The Skill runs in a sandboxed environment. The copywriting part can be handled by Claude’s large model, but after that, Claude restricts access to the API key. As a result, the Skill cannot call the AI video model to complete the final generation step.
3. Comparing the Technical Architectures
After completing these experiments, I started thinking about the differences between the three technical architectures: whether they fit the current product scenario, and what kinds of scenarios each one is better suited for.
Dify / Coze Workflow
This approach works well for simple and clear task logic, such as the AI video generation process in this case.
However, once the process becomes slightly more complex, the limitations become obvious.
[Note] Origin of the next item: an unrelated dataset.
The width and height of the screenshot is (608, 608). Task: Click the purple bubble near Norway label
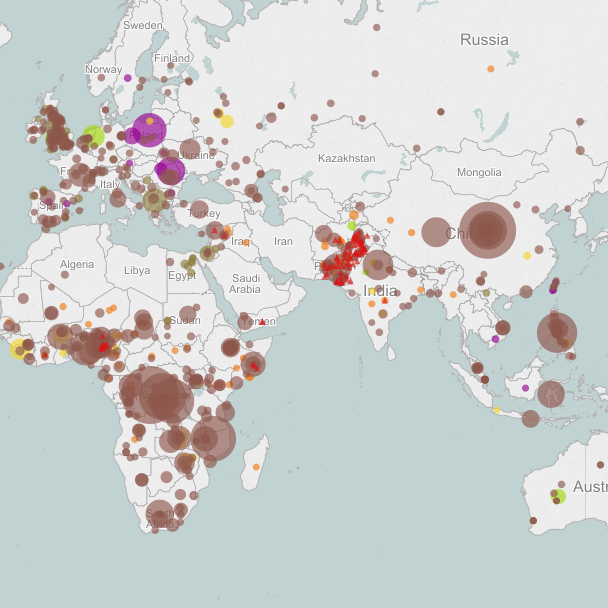point(128,77)
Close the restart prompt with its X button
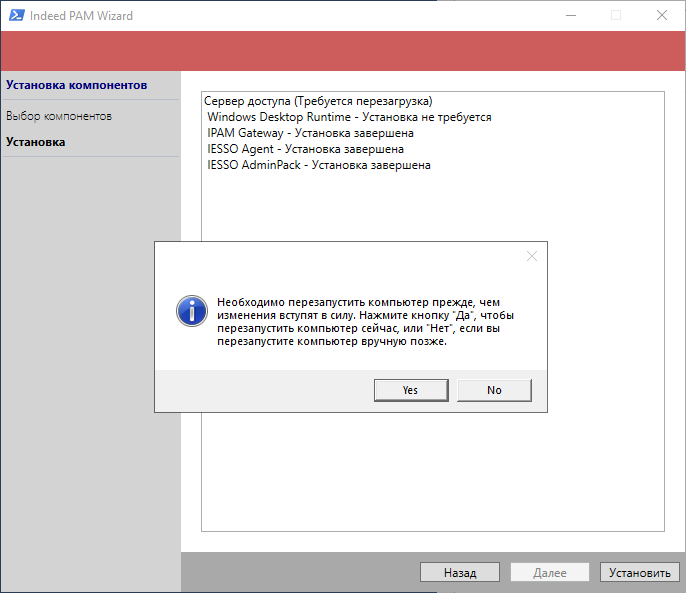The width and height of the screenshot is (686, 593). 532,256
If the execution process requires calling tools, searching online, organizing information, or extracting key points, the workflow approach becomes less flexible.
Even if the workflow is used to quickly validate the product MVP, switching to another technical architecture during the development phase still brings migration and adjustment costs.
Agent Mode
Agents have autonomous decision-making capabilities. But for this product, that autonomy makes the process less controllable and harder to debug.
When something goes wrong, it is difficult to clearly determine where the problem happened, or whether it was caused by the AI model’s hallucination.
In this product, every execution step has already been clearly defined. Therefore, it is not suitable to let an Agent make autonomous decisions throughout the process.
Single-Skill Implementation
At the implementation level, this approach essentially writes the multi-model orchestration logic into one Skill. The Skill then executes and calls each module in sequence.
The problem is that this Skill becomes very “heavy.” The cost of debugging and making partial modifications becomes high. It also creates similar problems during execution: if something goes wrong, it is hard to locate the issue, and troubleshooting becomes frustrating.
API calling is another problem. For these reasons, this method is not suitable for the current product architecture.
Other Possibilities
There is actually another possible approach: using an Agent SDK to build an Agent Team and implement the product through a multi-agent architecture.
Each Agent would be responsible for a specific role and collaborate through messages or shared state. A main Agent would handle the orchestration, while each sub-Agent would focus on its own responsibility.
For example:
- Requirement Understanding Agent: collects and understands the user’s requirement.
- Structuring Agent: converts the user requirement into JSON.
- Script Agent: generates the storyboard script.
- Video Generation Agent: calls the video model API with the images, requirement, and storyboard script to generate the video.
With this approach, each Agent has a clear responsibility and the process is traceable. However, it is critical to ensure that state is passed effectively between Agents.
The drawback is that if the product requirement and execution process are simple, this method becomes overly complex. It is more suitable for solving complex tasks. For a simple task like this, it is somewhat excessive.
At the same time, it consumes a large number of tokens and increases cost. So although this approach could theoretically work, it is not suitable for this product.
Final Thoughts
In the end, it is important to remember one thing: without real traffic, most architecture optimization is essentially over-engineering.
There is no perfect architecture. There is only the architecture that best fits the product.
If a simple workflow can solve the problem, there is no need to use a complicated approach. At the MVP stage, the simplest architecture can be used to get the product running. Later, when the product enters the development stage, the overall architecture can still be adjusted.
Different stages require different architectures. The goal is to ensure that the product can launch smoothly while also providing users with an efficient experience.